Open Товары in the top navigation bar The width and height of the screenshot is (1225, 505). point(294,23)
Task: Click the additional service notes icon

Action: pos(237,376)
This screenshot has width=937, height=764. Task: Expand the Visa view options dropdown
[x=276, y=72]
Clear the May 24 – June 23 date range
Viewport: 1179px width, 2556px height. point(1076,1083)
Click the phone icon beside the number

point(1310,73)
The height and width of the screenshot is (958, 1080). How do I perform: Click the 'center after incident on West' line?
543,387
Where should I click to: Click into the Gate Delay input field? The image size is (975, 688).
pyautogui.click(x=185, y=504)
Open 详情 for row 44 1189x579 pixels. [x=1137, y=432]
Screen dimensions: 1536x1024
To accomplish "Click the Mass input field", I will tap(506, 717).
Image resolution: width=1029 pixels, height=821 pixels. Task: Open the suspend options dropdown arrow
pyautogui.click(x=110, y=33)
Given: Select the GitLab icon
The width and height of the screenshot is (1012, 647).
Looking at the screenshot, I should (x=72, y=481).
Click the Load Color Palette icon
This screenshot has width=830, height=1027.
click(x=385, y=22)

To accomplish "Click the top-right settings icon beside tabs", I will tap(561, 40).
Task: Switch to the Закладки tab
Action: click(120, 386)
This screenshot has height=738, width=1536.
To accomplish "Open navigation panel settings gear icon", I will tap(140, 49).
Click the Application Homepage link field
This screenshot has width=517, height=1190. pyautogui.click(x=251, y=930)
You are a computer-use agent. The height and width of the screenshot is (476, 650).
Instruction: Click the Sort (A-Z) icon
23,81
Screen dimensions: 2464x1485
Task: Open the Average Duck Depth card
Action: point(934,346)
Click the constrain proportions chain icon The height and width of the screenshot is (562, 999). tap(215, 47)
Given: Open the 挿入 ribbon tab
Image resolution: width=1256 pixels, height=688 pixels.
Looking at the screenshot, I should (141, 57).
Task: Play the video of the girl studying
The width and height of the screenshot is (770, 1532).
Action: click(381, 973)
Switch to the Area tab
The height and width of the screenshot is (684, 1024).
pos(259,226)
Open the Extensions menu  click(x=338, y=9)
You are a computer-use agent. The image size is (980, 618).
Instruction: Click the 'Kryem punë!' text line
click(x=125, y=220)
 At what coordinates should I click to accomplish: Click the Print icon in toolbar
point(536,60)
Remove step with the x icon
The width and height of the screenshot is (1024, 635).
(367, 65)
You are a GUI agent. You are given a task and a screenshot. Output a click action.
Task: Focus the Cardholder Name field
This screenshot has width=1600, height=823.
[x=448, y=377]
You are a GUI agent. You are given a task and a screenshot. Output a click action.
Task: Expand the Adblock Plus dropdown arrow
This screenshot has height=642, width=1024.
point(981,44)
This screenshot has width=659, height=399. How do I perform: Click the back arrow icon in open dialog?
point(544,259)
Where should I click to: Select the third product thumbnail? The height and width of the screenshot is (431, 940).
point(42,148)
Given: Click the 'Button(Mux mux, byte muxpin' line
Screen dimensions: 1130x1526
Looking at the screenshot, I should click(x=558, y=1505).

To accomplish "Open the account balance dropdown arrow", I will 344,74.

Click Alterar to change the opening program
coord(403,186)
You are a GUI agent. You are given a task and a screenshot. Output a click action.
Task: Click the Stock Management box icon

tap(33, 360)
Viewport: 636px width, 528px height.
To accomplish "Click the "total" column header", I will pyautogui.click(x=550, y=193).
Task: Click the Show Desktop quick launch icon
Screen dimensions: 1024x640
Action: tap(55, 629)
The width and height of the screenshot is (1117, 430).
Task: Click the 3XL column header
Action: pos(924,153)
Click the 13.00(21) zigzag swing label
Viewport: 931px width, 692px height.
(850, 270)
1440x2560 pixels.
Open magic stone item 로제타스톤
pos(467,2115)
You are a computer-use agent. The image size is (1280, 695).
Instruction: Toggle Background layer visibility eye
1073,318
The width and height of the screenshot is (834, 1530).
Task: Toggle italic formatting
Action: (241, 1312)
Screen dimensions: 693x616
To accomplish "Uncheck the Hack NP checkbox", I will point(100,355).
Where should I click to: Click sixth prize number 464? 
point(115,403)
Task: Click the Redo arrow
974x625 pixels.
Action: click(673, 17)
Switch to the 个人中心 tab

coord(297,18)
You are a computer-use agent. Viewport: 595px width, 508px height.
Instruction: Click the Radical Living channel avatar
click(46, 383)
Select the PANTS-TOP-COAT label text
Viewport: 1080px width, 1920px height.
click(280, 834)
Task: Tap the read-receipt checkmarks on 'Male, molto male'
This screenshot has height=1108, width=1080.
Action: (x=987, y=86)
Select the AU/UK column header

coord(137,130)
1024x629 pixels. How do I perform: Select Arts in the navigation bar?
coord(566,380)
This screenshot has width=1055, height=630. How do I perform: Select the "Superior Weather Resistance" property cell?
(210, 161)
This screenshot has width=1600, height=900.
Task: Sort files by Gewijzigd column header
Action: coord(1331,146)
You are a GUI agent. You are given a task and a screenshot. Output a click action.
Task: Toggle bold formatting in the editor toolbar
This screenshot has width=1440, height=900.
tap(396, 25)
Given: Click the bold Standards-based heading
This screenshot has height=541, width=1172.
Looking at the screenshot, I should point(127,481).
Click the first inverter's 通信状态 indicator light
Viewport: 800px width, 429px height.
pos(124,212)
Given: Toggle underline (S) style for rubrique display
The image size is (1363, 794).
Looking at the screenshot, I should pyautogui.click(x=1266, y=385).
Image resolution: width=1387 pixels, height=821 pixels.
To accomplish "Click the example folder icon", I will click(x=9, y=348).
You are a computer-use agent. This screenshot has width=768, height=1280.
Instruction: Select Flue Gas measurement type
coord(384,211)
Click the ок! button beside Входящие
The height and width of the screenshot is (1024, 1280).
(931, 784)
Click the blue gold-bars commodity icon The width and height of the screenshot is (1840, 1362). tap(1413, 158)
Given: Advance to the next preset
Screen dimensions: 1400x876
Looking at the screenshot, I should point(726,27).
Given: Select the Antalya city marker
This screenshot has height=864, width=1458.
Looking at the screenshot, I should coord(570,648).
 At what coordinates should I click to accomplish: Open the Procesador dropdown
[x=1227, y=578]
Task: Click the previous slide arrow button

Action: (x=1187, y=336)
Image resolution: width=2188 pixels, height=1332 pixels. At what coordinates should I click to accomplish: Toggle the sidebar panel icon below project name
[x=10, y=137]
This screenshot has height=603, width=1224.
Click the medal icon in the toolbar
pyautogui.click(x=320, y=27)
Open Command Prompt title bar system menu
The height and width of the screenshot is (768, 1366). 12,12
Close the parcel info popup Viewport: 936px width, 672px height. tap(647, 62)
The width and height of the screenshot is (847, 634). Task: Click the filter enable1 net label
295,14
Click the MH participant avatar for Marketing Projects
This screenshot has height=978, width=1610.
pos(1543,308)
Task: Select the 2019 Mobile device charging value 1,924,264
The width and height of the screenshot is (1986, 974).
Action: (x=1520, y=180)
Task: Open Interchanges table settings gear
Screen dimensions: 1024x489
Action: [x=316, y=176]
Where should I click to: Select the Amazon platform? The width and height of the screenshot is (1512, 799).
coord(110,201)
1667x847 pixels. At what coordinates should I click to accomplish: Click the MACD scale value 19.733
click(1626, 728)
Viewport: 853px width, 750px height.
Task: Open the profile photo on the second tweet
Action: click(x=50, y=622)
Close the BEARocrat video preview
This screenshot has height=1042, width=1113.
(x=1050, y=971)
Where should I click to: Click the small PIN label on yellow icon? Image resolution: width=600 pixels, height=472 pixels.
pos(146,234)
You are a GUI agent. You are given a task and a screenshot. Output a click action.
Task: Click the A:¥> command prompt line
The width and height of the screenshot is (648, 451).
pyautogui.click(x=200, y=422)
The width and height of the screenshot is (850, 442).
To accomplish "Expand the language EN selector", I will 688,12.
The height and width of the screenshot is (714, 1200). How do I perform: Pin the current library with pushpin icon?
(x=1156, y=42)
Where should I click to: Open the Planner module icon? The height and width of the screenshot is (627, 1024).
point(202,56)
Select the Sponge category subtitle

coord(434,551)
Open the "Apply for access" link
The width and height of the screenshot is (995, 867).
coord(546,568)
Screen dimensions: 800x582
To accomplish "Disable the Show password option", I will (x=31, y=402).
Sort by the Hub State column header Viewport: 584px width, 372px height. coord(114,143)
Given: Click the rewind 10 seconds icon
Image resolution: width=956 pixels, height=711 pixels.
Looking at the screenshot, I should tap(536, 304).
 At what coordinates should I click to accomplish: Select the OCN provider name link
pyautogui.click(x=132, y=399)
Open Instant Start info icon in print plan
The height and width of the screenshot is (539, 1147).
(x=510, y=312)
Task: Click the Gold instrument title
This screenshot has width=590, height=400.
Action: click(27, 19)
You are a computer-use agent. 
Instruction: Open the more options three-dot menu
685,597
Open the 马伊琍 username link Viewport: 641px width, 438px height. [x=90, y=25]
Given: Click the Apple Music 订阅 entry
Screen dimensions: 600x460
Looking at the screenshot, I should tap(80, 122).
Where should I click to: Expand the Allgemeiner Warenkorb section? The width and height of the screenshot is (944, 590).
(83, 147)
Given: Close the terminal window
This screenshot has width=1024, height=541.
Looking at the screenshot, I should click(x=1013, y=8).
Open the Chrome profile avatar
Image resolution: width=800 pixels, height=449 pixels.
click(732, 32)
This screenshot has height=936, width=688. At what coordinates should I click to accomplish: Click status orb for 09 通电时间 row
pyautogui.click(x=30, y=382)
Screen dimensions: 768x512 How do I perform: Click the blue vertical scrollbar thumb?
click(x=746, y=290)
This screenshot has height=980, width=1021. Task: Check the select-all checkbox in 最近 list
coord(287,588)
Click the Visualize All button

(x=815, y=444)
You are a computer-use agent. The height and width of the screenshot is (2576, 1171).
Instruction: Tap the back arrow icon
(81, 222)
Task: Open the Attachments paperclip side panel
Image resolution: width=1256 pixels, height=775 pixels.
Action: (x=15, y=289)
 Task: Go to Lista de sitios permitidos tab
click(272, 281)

═══

Beginning with the line that has "This screenshot has height=980, width=1021.", set down each line through the last one above, exactly, and nothing else.

This screenshot has height=980, width=1021. Task: Check the select-all checkbox in 最近 list
coord(287,588)
Click the Visualize All button

(x=815, y=444)
You are a computer-use agent. The height and width of the screenshot is (2576, 1171).
Instruction: Tap the back arrow icon
(81, 222)
Task: Open the Attachments paperclip side panel
Image resolution: width=1256 pixels, height=775 pixels.
Action: (x=15, y=289)
 Task: Go to Lista de sitios permitidos tab
click(272, 281)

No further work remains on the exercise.